Since its creation, working group members have proposed or contributed ten projects, including:

  • StatETprovides tooling for the R language StatET is an Eclipse-based IDE for R.

  • Apogy provides a set of frameworks, EMF models, and Graphical User Interface components that simplify the creation of the software required to operate a physical system.
  • Eclipse January is a set of libraries for handling numerical data in Java. It is inspired in part by NumPy and aims to provide similar functionality.
  • Eclipse Advanced Visualization Project provides advanced visualization technologies for plotting, geometry and meshing and 3D visualization to address the needs of projects in the working groups. It provides a simple framework for exposing and developing visualization services.
  • Eclipse Rich Beans allows user interface to be created from beans or graphs of beans. The user interface available has standard widgets which have few dependencies to reuse. For instance there are widgets for editing numbers with bounds validation, units and that allow expressions of other boxes. There are widgets for entering a range of values and expanding out bean graphs to complete Design of Experiments work.
  • Eclipse Triquetrum delivers an open platform for managing and executing scientific workflows. The goal of Triquetrum is to support a wide range of use cases, ranging from automated processes based on predefined models, to replaying ad-hoc research workflows recorded from a user's actions in a scientific workbench UI. It will allow to define and execute models from personal pipelines with a few steps to massive models with thousands of elements.
  • Eclipse ChemClipse supports the user to analyse data acquired from systems used in analytical chemistry. In particular, chromatography coupled with mass spectrometry (GC/MS) or flame-ionization detectors (GC/FID) is used to identify and/or monitor chemical substances. It's an important task e.g. for quality control issues.
  • Eclipse Integrated Computational Environment (Eclipse ICE) is a scientific workbench and workflow environment developed to improve the user experience for computational scientists and make it possible for developers to deploy rich, graphical, interactive capabilities for their science codes and integrate many different scientific computing technologies in one common, cross-platform user environment. It is easily extended to new problems and has been successfully deployed for additive manufacturing, advanced batteries, advanced materials, nuclear energy, neutron science, quantum computing, and other areas.
  • DAWNSci provides features to allow scientific software to be inter-operable. Algorithms exist today which could be shared between existing Eclipse-based applications however in practice they describe data and do plotting using specific APIs which are not inter-operable or interchangeable. This project defines a structure to make this a thing of the past. It defines an inter-operable layer upon which to build RCP applications such that your user interface, data or plotting can be reused by others.

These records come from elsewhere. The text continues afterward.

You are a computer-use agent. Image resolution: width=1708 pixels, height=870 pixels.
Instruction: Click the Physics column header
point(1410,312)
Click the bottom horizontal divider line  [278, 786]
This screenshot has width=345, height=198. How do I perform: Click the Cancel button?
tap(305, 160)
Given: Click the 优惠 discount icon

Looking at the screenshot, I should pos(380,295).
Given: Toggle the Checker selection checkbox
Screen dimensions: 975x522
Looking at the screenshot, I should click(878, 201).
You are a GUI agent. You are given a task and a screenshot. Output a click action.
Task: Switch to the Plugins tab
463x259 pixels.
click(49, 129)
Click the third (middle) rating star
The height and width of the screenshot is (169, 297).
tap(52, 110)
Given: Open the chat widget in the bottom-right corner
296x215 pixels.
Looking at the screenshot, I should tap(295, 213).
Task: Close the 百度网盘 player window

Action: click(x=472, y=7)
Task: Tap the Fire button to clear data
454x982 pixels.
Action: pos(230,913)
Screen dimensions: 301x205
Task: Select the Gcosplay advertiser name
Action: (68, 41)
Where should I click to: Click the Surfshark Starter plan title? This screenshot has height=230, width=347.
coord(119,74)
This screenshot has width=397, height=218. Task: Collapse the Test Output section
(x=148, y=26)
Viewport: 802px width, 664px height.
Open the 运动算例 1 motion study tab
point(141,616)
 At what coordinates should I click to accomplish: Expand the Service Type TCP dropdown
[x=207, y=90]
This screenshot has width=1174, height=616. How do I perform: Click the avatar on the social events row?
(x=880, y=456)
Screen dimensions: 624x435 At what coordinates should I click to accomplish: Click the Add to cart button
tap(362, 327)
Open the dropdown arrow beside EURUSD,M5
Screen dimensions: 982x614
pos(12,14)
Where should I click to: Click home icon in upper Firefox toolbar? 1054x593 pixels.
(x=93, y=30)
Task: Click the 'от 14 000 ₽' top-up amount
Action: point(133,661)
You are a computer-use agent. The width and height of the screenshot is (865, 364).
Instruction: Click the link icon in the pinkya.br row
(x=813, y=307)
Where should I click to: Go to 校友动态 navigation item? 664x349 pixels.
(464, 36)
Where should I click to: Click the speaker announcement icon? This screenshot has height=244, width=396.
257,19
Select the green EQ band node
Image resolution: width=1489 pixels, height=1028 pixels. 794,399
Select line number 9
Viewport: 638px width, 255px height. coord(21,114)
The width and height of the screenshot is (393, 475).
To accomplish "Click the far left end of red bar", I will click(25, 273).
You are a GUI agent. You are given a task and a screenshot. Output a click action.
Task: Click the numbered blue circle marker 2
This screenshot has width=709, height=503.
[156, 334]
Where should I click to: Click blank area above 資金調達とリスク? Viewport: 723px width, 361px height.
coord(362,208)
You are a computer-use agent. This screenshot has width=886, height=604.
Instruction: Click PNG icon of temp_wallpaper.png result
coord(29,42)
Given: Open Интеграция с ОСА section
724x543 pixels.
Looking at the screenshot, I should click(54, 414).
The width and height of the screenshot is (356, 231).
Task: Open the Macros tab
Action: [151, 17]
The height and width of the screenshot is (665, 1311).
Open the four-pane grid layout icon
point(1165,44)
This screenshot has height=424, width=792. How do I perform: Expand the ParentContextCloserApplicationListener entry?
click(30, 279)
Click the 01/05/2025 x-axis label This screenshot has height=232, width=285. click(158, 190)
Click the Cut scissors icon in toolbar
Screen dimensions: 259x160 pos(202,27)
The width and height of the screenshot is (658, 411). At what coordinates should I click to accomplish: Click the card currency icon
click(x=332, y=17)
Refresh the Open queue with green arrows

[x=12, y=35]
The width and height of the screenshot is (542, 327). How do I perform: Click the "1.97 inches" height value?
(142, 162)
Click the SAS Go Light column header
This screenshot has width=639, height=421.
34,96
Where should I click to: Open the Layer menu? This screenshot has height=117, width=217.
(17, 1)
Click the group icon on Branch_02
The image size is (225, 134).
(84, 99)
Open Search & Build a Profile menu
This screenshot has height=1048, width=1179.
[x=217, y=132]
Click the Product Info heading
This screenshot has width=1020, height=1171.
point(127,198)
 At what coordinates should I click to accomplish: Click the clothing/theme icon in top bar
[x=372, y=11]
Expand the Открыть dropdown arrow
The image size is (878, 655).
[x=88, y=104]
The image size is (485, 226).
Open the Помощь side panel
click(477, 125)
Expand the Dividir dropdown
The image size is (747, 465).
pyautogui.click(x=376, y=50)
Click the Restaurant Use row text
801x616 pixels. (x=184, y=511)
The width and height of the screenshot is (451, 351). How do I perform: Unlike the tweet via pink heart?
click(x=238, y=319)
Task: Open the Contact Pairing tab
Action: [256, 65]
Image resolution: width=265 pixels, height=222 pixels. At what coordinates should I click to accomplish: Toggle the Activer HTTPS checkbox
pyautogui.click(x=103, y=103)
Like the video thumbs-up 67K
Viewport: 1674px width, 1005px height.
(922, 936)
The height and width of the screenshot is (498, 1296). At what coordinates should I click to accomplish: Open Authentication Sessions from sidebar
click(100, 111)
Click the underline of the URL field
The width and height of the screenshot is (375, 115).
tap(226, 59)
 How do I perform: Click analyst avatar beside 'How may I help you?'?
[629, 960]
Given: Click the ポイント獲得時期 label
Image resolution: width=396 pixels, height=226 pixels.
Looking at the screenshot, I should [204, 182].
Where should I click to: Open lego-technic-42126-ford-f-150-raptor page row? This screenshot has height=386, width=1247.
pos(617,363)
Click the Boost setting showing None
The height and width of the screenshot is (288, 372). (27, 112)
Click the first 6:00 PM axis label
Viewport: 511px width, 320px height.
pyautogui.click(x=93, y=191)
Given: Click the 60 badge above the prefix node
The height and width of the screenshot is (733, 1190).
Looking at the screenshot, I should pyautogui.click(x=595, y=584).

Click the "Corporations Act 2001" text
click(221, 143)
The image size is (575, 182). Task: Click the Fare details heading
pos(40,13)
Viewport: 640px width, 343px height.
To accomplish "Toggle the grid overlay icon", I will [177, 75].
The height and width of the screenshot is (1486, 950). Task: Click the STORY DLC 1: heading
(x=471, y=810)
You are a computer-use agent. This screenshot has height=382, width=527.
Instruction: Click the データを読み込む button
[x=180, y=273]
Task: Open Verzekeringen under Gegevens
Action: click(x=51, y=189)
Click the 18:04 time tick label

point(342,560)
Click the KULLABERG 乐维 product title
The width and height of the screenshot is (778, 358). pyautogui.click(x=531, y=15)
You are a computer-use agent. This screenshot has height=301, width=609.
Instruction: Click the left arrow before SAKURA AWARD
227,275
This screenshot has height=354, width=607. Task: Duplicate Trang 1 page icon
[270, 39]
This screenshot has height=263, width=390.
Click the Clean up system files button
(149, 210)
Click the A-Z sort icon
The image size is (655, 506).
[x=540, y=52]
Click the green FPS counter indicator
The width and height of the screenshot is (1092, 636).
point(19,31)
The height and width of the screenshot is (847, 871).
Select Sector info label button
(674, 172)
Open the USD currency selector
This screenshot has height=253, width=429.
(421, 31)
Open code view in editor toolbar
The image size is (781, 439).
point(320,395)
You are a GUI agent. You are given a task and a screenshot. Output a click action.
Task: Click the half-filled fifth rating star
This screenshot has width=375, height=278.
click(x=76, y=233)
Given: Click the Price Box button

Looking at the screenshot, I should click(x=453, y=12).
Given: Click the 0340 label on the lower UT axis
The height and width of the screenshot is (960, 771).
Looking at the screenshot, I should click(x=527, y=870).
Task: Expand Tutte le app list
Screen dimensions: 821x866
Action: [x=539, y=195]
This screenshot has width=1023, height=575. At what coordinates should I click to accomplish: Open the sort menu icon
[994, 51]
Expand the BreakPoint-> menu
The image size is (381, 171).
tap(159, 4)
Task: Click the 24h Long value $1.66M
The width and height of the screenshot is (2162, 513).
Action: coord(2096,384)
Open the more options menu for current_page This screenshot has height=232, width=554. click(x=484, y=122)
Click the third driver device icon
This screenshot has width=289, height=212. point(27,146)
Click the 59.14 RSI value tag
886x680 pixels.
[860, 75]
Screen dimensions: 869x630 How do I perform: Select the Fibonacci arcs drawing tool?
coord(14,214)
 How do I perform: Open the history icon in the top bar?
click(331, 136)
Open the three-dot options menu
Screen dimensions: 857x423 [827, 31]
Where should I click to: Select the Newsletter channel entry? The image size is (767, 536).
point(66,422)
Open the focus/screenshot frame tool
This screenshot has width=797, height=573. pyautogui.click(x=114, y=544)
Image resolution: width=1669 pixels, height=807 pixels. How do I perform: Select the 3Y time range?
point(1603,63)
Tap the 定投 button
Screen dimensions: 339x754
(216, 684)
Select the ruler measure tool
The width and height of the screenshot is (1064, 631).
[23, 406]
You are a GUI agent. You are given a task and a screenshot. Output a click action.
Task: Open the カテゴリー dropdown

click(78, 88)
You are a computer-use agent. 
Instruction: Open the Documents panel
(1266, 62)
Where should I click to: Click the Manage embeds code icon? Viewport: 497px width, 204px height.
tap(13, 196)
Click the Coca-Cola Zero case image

Read more about the projects here.

In order to provide a central clearinghouse and repository for collaborative development efforts in science software, the Science Working Group sought approval from the Eclipse Board of Directors to establish a Science Top Level Project (TLP). In October 2016 the Board of Directors approved the creation of the eighth Eclipse TLP, “Science”. After a restructuring review, the science related projects will be moved to the new top level project.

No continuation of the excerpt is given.